The blood smear of a patient shows the following seen on examination. Most likely the condition involved is?
A. G6PD deficiency.
B. Liver diseases.
C. Lead poisoning.
D. HbC syndromes.
Arrow pointing in the image is Hemoglobin C crystals
Ans: D. HbC syndromes.
- Hemoglobin C (Hb C) is a structural variant of normal hemoglobin A (Hb A) caused by an amino acid substitution of lysine for glutamic acid at position six of the beta hemoglobin chain.
- This mutated form reduces the normal plasticity of RBCs causing a hemoglobinopathy.Hb C is less soluble than Hb A in red cells.

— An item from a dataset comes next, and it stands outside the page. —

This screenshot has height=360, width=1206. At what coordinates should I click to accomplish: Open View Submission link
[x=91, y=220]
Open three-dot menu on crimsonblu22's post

- Crystal formation may result, leading to increased blood viscosity and cellular rigidity, and shortened red cell survival.

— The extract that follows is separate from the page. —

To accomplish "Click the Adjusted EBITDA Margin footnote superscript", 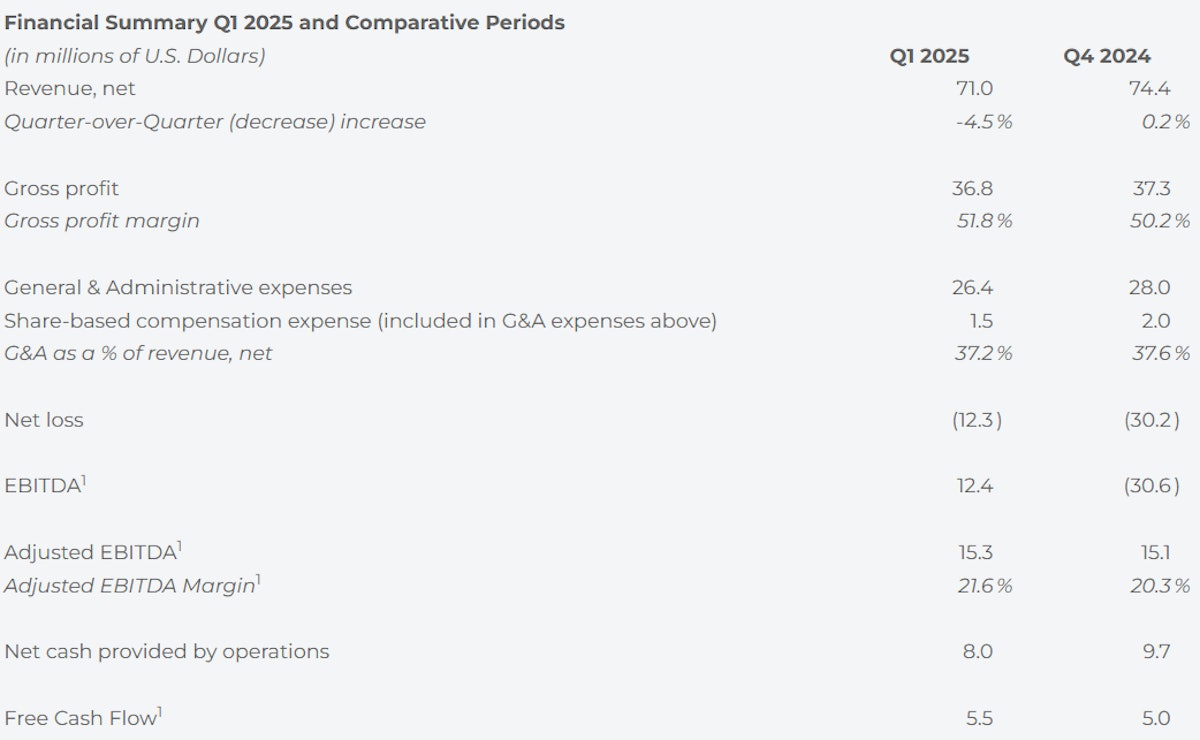I will [x=258, y=580].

- In those who are heterozygous for the mutation(Hb AC) , about 28–44% of total hemoglobin (Hb) is HbC, and no anemia develops.
- In homozygotes(Hb CC) , nearly all Hb is in the HbC form, resulting in mild hemolytic anemia.
- Target cells, microspherocytes and HbC crystals are found in a blood smear from a homozygous patient.
- In its oxygenated, R state, HbC forms crystals inside red blood cells.
- Hemoglobin C crystals are hexagonal crystals that may be found in individuals with HbC syndromes. The crystals may intracellular or extra-cellular.
- Oxy-HbC crystals also form in red cells of patients with the SC disease, who are doubly heterozygous for both HbS and HbC.